* [HOW TO COMPLETE THIS TASK]
Bring together all lines from the listing below that contain the string "enfants".

*** Block opens ***

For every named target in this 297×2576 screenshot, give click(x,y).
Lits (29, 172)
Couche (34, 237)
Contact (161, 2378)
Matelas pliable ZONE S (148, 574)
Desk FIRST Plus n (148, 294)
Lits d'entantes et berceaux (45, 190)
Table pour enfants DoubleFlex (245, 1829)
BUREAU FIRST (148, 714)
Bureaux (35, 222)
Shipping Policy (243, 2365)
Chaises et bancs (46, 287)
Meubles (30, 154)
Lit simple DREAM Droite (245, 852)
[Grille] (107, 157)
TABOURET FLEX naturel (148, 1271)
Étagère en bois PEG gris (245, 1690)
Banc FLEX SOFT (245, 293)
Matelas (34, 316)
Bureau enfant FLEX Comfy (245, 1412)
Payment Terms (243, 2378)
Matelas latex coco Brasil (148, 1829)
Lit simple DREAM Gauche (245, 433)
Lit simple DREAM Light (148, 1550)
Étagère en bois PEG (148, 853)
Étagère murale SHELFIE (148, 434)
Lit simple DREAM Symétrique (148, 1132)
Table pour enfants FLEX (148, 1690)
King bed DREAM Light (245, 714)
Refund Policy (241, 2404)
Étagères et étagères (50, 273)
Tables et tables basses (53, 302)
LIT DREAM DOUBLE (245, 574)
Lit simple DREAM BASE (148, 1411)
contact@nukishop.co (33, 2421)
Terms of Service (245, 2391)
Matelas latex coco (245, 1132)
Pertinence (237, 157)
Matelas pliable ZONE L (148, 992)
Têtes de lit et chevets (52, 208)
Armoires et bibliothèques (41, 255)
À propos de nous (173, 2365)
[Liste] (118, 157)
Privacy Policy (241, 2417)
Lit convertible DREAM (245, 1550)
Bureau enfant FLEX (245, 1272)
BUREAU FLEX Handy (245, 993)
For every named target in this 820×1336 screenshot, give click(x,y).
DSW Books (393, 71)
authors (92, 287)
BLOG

*** Block closes ***

* [OUTPUT FOR THIS EXERCISE]
Table pour enfants DoubleFlex (245, 1829)
Table pour enfants FLEX (148, 1690)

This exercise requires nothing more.